Awe: The New Science of Everyday Wonder and How It Can Transform Your Life with Dacher Keltner
Fri., Nov. 1 , 7:00 pm – 9:00 pm
IN-PERSON
$45
Additional processing fees are added upon checkout. Tickets are nonrefundable.
LIVESTREAM
$25
Additional processing fees are added upon checkout. Tickets are nonrefundable.
DETAILS
Awe
The New Science of Everyday Wonder and How It Can Transform Your Life
with Dacher Keltner
Fri., Nov. 1,
7 p.m. MDT, Teel Sanctuary
9075 W. Alameda Ave.
Lakewood, CO 80226
In-Person: $45 Standard (plus processing fees)
Livestream: $25 (plus processing fees)
Includes a book signing of Awe: The New Science of Everyday Wonder and How It Can Transform Your Life with Dacher Keltner after the event. The book is NOT included in the ticket price. You may purchase a copy at our Works of Heart bookstore on the night of the event.
If you purchase the livestream ticket, the on-demand replay will be available for 14 days until Friday, November 15.
ABOUT THE EVENT
In this compelling evening with Dacher Keltner, you will learn how to cultivate awe in your everyday life and how doing so can put you in touch with the most humane aspects of our human nature. Eye-opening science and Dacher’s appropriate sense of wonder add up to an enlightening take on the importance and potency of awe that’s relevant today.

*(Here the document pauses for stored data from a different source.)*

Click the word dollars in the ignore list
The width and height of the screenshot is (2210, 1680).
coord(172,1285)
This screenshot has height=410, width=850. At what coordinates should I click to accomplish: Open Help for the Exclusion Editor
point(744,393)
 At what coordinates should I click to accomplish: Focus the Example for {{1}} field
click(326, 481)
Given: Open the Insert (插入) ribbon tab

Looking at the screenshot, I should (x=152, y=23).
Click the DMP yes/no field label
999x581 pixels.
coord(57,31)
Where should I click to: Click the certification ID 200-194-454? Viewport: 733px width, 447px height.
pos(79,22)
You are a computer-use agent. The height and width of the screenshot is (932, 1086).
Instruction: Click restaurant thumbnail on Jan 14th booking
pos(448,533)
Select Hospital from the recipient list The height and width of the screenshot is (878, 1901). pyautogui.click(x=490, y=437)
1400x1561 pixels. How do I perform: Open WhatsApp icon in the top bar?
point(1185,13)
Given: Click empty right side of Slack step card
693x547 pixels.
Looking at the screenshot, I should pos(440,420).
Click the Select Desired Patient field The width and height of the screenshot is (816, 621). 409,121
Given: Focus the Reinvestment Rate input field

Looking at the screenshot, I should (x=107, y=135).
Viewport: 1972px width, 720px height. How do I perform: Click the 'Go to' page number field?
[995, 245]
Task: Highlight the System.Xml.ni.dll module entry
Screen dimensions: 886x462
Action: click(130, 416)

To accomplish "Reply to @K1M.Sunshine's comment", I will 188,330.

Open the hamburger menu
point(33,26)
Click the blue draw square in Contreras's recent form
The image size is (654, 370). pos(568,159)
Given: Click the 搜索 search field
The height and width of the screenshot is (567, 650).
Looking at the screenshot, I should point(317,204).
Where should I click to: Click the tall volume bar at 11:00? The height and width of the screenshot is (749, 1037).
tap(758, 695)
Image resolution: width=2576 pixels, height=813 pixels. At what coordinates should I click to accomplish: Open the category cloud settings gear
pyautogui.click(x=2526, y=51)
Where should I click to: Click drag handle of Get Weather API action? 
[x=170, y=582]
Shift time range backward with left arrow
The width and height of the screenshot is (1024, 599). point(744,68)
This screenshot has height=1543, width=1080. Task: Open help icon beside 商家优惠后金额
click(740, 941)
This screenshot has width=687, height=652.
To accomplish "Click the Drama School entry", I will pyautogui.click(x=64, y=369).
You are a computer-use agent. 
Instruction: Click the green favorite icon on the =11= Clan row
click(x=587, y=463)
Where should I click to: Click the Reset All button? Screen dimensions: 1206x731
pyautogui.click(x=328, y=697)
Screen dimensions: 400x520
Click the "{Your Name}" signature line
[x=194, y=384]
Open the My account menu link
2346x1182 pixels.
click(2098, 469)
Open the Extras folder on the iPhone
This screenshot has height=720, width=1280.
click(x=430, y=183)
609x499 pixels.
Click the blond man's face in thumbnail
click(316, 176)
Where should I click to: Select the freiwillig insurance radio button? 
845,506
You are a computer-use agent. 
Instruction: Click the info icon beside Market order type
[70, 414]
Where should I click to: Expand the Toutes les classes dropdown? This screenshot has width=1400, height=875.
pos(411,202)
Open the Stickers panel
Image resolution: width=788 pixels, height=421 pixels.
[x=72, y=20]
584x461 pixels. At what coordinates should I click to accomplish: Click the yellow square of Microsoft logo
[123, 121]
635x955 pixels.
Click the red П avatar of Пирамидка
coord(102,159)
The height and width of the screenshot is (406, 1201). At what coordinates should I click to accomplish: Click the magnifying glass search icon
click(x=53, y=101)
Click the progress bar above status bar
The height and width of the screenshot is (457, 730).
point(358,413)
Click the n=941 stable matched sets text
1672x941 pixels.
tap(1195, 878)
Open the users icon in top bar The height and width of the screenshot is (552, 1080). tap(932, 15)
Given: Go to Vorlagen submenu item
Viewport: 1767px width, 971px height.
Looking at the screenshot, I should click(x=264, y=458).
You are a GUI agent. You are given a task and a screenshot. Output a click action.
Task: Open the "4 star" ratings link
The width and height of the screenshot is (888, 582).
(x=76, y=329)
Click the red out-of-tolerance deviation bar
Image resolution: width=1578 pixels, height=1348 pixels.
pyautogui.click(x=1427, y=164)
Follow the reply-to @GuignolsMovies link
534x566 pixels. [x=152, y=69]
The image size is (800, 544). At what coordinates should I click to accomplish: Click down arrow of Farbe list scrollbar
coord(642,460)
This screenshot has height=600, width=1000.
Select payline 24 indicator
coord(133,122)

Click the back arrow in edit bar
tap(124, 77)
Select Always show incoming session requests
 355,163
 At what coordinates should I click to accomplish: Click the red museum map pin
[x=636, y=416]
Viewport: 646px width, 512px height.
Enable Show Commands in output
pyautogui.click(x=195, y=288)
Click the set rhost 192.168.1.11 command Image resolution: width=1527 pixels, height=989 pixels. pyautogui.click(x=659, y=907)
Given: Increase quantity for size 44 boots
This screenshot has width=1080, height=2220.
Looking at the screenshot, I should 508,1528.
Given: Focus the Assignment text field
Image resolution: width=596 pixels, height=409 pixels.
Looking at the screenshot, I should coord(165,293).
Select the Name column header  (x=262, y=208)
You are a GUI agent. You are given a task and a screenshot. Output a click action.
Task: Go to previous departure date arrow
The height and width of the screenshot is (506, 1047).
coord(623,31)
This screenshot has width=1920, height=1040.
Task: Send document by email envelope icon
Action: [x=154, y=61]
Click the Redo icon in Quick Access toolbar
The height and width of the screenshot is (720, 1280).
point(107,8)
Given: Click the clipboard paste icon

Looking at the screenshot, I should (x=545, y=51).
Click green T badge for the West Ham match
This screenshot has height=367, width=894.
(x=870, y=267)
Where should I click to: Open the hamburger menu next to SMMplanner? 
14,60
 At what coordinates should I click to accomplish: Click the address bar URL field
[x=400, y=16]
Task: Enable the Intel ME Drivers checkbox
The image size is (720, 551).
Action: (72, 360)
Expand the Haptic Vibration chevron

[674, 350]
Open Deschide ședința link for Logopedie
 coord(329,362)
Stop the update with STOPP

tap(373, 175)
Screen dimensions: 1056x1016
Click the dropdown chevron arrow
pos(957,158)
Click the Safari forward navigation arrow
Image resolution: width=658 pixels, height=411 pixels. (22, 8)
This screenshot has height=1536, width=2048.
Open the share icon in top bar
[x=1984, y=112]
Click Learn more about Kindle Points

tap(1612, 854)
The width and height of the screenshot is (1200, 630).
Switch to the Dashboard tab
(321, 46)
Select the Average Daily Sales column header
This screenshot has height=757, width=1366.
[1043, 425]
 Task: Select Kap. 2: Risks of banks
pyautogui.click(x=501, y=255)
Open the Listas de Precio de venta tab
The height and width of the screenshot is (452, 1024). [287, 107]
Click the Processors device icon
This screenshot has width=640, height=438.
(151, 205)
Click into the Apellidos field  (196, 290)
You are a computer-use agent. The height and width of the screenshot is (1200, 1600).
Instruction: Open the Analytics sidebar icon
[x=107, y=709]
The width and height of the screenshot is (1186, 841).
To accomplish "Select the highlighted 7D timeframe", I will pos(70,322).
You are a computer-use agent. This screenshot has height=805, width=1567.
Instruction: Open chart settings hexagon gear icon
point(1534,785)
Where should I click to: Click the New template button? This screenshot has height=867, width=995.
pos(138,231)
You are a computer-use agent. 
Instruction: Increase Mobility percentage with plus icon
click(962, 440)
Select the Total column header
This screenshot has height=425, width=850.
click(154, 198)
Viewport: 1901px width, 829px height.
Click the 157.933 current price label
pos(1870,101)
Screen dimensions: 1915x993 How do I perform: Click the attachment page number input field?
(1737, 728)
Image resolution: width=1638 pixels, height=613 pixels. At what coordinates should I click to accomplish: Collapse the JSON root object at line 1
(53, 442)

Dacher lays out a scientific overview of awe.
He presents a radical investigation and deeply personal inquiry into the meaning of this elusive emotion. Dacher will take us on a tour of new research—how awe can transform our brains and bodies, alongside examinations of the meaning and influence of awe across history, culture, and within his own life during a period of grief after losing his brother.
He contends that awe is a “basic human need” that’s good for one’s well-being and produces a transcendent sense of dissolving boundaries between the self and the wider world.
Pondering why awe sometimes produces tears, Keltner suggests that adults might tear up as a learned reaction from childhood when one cried while feeling “small and lacking agency,” an emotion similar to the overwhelming sensation that accompanies awe. The feeling has practical applications, detailing scientific studies that found awe to be associated with lower levels of inflammation and capable of mitigating perceptions of political polarization.
Dacher outlines the “eight wonders of life” that are most likely to induce awe: moral beauty (e.g., courage in battle), collective effervescence (e.g., participating in a political rally), nature, music, visual art, spirituality, mortality, and epiphanies. Their power stems from their likelihood to remind the beholder that “we are part of many things that are much larger than the self.”
ABOUT DACHER KELTNER
EMOTION SCIENTIST, AUTHOR, PROFESSOR OF PSYCHOLOGY AT UC BERKELEY, AND CO-DIRECTOR OF THE GREATER GOOD SCIENCE CENTER
National best-selling author of The Power Paradox and Born to Be Good: The Science of a Meaningful Life and The Compassionate Instinct.
His latest book is Awe: The New Science of Everyday Wonder and How It Can Transform Your Life with Dacher Keltner.
Dacher Keltner is an emotion scientist whose research focuses on the biological and evolutionary origins of compassion, awe, love, beauty, power, social class, and inequality. As a professor of psychology at the University of California, Berkeley, and director of the Berkeley Social Interaction Lab, he is a leading scholar in the study of emotion, including his project on awe around the globe and power, class, and inequality.
He has collaborated on projects at Facebook and Google and was a scientific consultant for Pixar’s film Inside Out. His latest book is Awe: The New Science Of Everyday Wonder and How It Can Transform Your Life.
Dacher is an outstanding speaker who has received several national research and teaching awards. He hosts The Science of Happiness podcast, which has 50 million downloads and was ranked a top health podcast by Apple Podcasts and a top 10 wellness podcast by Oprah Magazine. Wired magazine has rated the podcasts of his “Human Emotion” course as one of the five best academic podcasts in the country. The Utne Reader named Dacher as one of its 50 visionaries of 2008. In April 2020, he was voted into the American Academy of Arts & Sciences.